Smile Politely

Vicky Cristina Barcelona Tells It Like It Is, Once You Buy It a Few Drinks


INT. BARCELONA RESTAURANT – NIGHT

NARRATOR: Vicky sat with Cristina and Juan in a romantic Spanish restaurant drinking red wine. Juan had randomly approached and convinced both Vicky and Cristina to travel with him to his vacation home for the weekend. Vicky, who is more conservative than Cristina, doesn’t appreciate Juan’s aggressive Spanish sensuality. So, with her second or third drink, she speaks her mind.

VICKY: When I drink, I become frank…

While this is not an exact replication of an excerpt from the Vicky Cristina Barcelona script, it is the outline of a scene that well-encompasses the objective for Woody Allen’s most recent story of love.
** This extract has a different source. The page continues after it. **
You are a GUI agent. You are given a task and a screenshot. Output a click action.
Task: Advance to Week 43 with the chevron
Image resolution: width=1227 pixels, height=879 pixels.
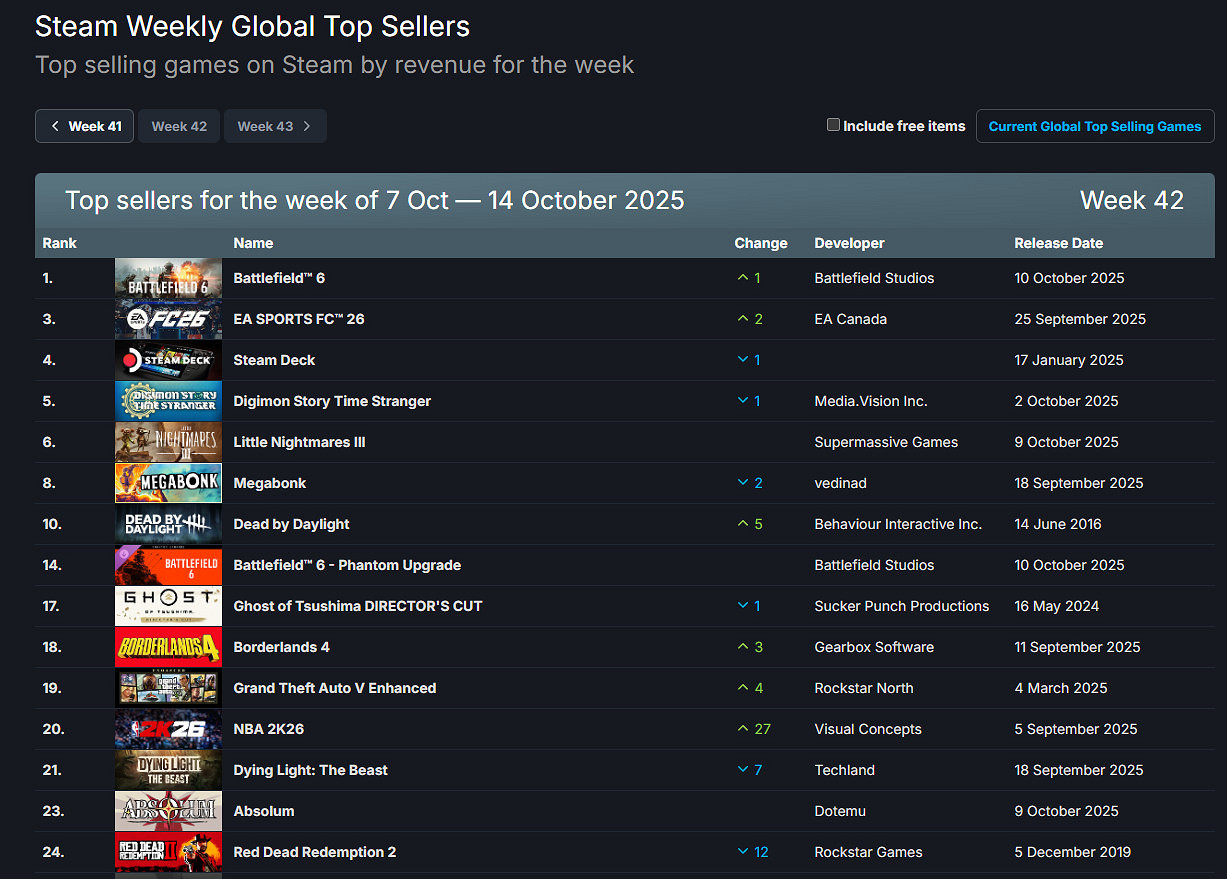[x=275, y=126]
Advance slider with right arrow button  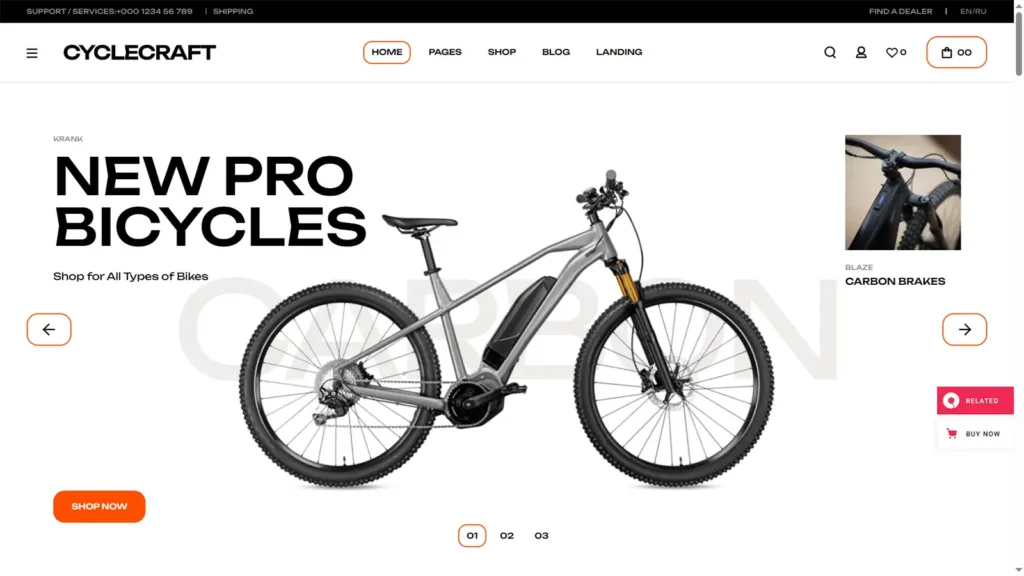point(964,329)
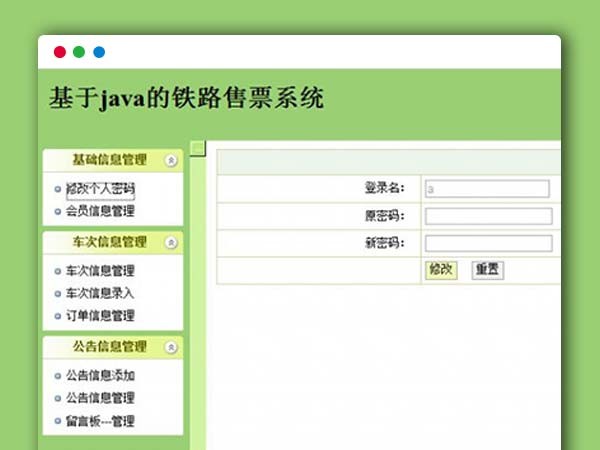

Barcelona is a slightly drunk drama, by nature, that capitalizes on both Allen’s storytelling creativity along with its unsettling frankness.

More like Match Point than Bananas, Allen takes himself out of the spotlight and allows Javier Bardem to take the reins of the lead male role as both the victim of love and the instigator of love’s frustrations. The story follows two women, Cristina (Scarlett Johansson) and Vicky (Rebecca Hall), as they take a vacation to Barcelona for the summer. Vicky is engaged and soon to be married, while Cristina is free to explore the romance that permeates the city.

While at dinner one evening, the women are approached by Juan Antonio (Bardem), an artist bursting with confidence, who asks them very abruptly to travel with him to a resort for the weekend so they can engage in a threesome. Vicky is outraged, but Cristina, although never agreeing to sex, drags Vicky with her to appease her desires for risk and uncertainty.

While at the resort, a love triangle ensues. First Cristina and Juan Antonio. Then Vicky and Juan Antonio. And things get more and more complex as Vicky deals with issues of a templated boyfriend and life, Cristina deals with issues of falling hard for Juan Antonio, and Juan Antonio’s crazy ex-wife Maria (Penelope Cruz) reenters the picture.

What’s so beautiful about the film is how Allen uses the simplicity of its Barcelona setting and lifestyle to emphasize the complexity of its characters’ love connections. This point isn’t difficult to see (after all, the title isn’t a sentence, but rather three individual words that, on their own, vaguely describe the film’s plot). However, it is a difficult feat to accomplish. Allen uses a consistent blend of underlying ukulele music, soft edits and transitions, and a gentle narration in order to bring tranquility to the film’s complicated substance. Cristina mentions how simple and relaxing the Spanish lifestyle is. Consequently, the sharp realities of the relationships we, the audience, are personally engaged in never quite penetrate deep enough to leave a scar (or Scarlett).

With that said, Barcelona may be the only place believable enough for some of the content of the story to have occurred. If Allen decided to film in his usual New York setting, not only would the complexity of the characters be drowned out by the fast-paced city life, but Juan Antonio’s character may have been maced several times. Instead, in his homeland, he doesn’t come off as a predator, but rather, as my girlfriend put it, “sexy as hell.” (I then made sure to remind her that he was the psychopathic killer from No Country for Old Men. But she didn’t seem to care).

The way Allen writes his characters – to be enamored with people and relationships – is unsettling because he doesn’t sugar coat it for us. He approaches love as if it’s being handed out at a county fair. For example, in one scene Cristina and Maria are fighting over Juan Antonio, but in the next they’re passionately kissing. When Cristina tells Vicky and Vicky’s husband about her experience, the two couldn’t get beyond seeing it as an expression of lesbianism. They so badly wanted to categorize it as something, while Cristina described it as just being in the moment with another beautiful person. It didn’t matter to Cristina if it was a man or a woman. It was just an act of love.

Thematically, it’s all very frank, and because its rather complicated issues are handled so nonchalantly, our conditioning won’t allow us to become too attached to the characters. We want to, but it so happens to be one of the rare instances where too much character development would be overwhelming for our senses and emotions. Instead, we take the characters and their personal battles in stride. And when we combine them all together in the end, we still feel a sense of closure.

Vicky Cristina Barcelona is a beautiful movie, and I foresee yet another Best Original Screenplay nomination for Allen. 3-1/2 stars (out of four) for Vicky Cristina Barcelona.